**** Supplied records

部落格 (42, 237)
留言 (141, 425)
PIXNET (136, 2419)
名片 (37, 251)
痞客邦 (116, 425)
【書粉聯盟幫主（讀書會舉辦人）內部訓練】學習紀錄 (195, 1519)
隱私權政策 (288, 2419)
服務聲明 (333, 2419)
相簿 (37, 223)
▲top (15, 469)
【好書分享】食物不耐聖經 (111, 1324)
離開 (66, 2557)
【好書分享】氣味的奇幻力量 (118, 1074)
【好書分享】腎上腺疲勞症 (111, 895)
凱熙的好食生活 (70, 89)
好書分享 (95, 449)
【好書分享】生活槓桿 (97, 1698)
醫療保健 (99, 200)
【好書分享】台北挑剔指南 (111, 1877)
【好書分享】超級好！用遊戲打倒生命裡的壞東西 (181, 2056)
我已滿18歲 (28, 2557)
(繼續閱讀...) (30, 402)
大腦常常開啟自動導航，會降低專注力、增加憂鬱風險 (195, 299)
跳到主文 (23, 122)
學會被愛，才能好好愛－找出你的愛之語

********

• _What you are asked to do_
Now copy each line of the entries that mentions "好書分享".

• _Worked solution_
【好書分享】食物不耐聖經 (111, 1324)
【好書分享】氣味的奇幻力量 (118, 1074)
【好書分享】腎上腺疲勞症 (111, 895)
好書分享 (95, 449)
【好書分享】生活槓桿 (97, 1698)
【好書分享】台北挑剔指南 (111, 1877)
【好書分享】超級好！用遊戲打倒生命裡的壞東西 (181, 2056)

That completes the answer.